I could sense people side-eyeing me as I made my way to the bar. I recognized several of them, a few by name, but more by face. There was Gerald White, who had chased me and Kevin out of his yard when we were twelve, playing at archeology in his garden, uncovering “artifacts,” generally carrots and onions and a few rocks. Mrs. Hyatt, who had always followed me and any other foster kid by about ten feet any time we entered the grocery store, making sure we didn’t steal anything. And Pastor Sellars, the mild-voiced preacher at the church Ms. Betsy had attended, who always put me to sleep. A few faces I thought might have been kids I’d grown up with in the system, but ten years had dulled my memory, and they had changed. I had changed. And I hadn’t particularly wanted to hang onto these memories, either.

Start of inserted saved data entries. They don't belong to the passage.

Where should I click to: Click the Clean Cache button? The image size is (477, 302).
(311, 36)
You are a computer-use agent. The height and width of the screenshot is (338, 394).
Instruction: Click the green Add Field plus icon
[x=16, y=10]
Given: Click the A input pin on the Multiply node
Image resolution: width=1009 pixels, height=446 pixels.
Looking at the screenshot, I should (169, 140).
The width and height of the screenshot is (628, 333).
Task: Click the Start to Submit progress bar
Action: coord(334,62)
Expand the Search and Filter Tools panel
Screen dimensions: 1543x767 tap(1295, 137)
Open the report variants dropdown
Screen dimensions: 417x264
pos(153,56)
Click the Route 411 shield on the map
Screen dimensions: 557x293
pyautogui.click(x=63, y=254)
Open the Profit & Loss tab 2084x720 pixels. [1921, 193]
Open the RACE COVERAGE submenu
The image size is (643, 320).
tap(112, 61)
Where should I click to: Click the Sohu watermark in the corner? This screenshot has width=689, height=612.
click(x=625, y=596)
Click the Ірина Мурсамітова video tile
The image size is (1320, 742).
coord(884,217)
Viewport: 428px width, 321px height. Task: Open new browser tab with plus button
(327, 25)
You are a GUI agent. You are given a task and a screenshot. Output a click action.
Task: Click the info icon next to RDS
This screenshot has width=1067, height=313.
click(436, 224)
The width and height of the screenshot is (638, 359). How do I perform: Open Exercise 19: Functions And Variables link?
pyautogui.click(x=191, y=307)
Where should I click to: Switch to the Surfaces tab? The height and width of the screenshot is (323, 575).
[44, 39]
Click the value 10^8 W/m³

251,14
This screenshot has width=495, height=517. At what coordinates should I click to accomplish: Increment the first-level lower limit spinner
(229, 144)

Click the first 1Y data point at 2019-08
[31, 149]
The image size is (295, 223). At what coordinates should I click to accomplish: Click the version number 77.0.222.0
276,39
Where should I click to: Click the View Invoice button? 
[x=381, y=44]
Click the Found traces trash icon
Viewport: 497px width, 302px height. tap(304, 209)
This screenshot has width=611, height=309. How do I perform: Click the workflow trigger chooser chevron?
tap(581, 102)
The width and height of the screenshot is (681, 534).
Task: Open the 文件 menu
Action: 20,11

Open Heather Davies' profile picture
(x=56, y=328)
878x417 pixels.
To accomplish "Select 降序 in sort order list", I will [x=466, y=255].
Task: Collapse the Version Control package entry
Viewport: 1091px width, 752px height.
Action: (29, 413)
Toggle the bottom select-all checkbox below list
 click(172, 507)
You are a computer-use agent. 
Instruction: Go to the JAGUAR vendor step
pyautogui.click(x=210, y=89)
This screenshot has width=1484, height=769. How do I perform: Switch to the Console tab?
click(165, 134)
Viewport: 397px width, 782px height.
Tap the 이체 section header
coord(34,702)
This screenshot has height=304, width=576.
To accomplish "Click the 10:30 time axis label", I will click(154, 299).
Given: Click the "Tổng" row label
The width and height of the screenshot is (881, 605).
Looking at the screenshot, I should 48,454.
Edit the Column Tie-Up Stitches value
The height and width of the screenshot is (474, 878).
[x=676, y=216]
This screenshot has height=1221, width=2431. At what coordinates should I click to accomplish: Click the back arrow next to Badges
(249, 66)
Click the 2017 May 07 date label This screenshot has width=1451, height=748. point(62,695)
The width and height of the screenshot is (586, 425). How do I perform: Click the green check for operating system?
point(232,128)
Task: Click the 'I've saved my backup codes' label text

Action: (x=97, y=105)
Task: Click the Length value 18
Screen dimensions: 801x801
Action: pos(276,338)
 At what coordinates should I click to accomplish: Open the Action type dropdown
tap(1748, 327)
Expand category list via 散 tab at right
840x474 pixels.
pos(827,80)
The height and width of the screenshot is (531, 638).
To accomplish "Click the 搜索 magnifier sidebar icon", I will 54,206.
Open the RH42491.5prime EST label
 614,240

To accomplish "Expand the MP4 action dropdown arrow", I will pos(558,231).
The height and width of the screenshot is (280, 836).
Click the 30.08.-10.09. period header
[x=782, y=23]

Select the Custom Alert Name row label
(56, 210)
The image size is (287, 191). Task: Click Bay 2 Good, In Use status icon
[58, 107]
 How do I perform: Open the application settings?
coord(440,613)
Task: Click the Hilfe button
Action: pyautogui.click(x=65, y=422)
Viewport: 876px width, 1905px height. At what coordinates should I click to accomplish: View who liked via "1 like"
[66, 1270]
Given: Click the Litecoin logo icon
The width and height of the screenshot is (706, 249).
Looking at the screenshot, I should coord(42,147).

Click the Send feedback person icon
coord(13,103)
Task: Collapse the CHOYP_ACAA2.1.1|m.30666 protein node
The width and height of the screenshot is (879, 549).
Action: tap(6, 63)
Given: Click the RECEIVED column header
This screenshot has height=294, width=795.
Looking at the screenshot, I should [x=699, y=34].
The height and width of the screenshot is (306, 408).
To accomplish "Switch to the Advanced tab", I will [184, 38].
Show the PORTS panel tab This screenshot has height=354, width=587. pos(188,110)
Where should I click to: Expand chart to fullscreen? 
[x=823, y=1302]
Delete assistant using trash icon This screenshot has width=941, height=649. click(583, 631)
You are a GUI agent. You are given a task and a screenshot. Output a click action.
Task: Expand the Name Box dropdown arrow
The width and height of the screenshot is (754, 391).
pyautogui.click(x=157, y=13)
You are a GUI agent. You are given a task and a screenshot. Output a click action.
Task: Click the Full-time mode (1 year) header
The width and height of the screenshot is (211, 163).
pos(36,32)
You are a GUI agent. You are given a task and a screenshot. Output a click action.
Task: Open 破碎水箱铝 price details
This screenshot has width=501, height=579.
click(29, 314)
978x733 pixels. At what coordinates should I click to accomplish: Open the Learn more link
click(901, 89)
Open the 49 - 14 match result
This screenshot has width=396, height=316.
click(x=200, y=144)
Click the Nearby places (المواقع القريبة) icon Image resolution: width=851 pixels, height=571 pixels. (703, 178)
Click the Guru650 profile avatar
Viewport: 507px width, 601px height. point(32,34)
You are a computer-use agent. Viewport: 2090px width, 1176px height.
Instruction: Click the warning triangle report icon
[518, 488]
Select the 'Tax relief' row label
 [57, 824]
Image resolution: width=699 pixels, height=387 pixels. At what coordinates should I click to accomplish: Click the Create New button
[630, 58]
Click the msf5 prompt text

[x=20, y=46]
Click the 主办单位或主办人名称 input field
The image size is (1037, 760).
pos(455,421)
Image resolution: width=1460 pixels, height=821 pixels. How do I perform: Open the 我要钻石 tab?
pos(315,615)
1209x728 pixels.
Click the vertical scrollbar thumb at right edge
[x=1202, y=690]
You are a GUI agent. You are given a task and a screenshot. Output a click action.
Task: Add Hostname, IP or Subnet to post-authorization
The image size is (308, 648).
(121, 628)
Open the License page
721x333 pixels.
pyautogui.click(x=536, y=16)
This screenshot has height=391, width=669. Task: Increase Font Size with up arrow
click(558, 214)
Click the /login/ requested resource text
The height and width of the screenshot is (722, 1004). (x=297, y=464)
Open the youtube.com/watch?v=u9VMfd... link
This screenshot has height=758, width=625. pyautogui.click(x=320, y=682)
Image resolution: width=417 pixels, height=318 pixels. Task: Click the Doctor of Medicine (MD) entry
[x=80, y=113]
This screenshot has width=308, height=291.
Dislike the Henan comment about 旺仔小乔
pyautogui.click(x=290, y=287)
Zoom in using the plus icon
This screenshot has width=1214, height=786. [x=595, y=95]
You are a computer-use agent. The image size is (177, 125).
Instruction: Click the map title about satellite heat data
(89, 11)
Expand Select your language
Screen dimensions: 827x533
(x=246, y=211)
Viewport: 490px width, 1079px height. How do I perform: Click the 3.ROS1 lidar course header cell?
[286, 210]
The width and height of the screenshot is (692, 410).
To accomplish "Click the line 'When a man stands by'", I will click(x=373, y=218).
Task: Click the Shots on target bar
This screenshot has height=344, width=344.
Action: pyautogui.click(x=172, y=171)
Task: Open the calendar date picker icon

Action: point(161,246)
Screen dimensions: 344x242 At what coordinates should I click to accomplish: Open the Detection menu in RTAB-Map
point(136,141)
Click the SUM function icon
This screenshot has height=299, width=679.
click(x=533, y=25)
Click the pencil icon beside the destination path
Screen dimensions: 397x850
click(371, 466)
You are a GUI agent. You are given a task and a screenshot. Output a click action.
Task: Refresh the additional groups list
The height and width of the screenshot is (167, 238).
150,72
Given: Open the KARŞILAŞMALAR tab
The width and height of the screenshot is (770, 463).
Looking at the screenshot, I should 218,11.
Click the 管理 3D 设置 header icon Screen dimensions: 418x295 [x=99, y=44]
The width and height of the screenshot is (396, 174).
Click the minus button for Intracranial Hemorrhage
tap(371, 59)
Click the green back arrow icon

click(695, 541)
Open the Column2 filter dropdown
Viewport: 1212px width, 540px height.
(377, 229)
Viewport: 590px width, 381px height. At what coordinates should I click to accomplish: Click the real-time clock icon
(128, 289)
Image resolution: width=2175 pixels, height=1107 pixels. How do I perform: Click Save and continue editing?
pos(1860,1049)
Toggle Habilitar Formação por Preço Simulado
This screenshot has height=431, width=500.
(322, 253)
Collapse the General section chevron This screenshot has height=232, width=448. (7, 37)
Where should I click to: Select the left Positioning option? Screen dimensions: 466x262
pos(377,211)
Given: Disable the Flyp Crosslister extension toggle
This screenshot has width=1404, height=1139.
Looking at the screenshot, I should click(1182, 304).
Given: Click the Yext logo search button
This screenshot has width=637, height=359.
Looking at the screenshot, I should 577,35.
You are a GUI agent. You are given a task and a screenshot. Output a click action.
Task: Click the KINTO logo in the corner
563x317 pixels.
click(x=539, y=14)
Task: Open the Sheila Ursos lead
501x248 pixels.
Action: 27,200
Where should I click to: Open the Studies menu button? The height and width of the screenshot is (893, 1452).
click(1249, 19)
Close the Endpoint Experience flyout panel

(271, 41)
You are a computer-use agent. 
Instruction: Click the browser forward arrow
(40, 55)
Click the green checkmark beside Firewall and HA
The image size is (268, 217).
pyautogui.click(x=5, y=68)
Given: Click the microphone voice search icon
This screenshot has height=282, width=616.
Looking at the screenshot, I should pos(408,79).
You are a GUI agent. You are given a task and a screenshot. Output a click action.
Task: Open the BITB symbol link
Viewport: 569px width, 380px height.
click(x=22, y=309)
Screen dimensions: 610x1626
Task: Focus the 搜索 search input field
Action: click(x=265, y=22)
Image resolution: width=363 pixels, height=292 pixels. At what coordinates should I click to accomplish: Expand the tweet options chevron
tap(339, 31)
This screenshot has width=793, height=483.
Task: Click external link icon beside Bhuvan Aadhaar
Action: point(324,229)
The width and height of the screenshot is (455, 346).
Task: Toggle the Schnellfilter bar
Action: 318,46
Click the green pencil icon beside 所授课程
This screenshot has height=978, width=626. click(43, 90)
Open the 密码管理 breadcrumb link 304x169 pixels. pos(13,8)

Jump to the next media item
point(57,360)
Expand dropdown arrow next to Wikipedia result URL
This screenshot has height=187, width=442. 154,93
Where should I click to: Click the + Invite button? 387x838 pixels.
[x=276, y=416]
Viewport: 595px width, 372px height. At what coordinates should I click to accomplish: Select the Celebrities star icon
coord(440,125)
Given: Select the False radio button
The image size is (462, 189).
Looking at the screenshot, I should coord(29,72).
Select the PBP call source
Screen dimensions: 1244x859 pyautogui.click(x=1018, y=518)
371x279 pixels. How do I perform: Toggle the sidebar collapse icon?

Did any of them recognize me? I’d done my best to differentiate between foster-kid-Monty and successful-businessman-Porter. Partially, it was the stuff: the clothes, the watch, the car. But I’d invested in personal training, too. I’d hired a dictation coach to remove the odd country pronunciations from my speech. A personal trainer to help me bulk up, which in turn improved my posture. And a life coach, who basically was a paid best friend, but also pointed out those rough spots either in my personal life or in my business life that I was blind to.

“May I get a dirty martini?” I asked the bartender. She eyed me warily, and I took time to survey the room a little closer. It didn’t take but a moment for me to zero in on the man in the corner booth. I’d trained myself to pick out the differences in a room, in a contract, in a person in microseconds. And this man did not fit. Yeah, his clothes were just as tattered and torn as most of the locals, but there was a hopefulness to his face that people who grew up here quickly had beaten out of them by life. The bartender placed my drink on the bar, and I slid a bill across to her, not paying attention to what it was as I sipped the drink. I couldn’t help but grimace. Damn, that was awful! This place didn’t know the difference between a dirty martini and a vodka martini, that was for sure.

“Let me get your change,” the bartender said.

“No need,” I said, waving her away. I needed something to do. I didn’t like to sit still even at the best of times, and this was hardly the best of times. I knew Ms. Betsy would be fussing at me. She’d told me more than once that people wouldn’t change the way they thought of me if they didn’t interact with me. But I had no interest in interacting with the people I’d left far behind me in this town. And first thing tomorrow, I’d leave them behind again, this time for good. But in the meantime, I wanted to see what made this man tick, with his bright face and his fierce concentration on the tablet in front of him. He clearly wasn’t from around here, and he clearly wasn’t here for Ms. Betsy. He showed even less interest in the rest of the bar than I did. I wanted—no, needed—to know his story. What could have possibly brought such a man to such a town as this?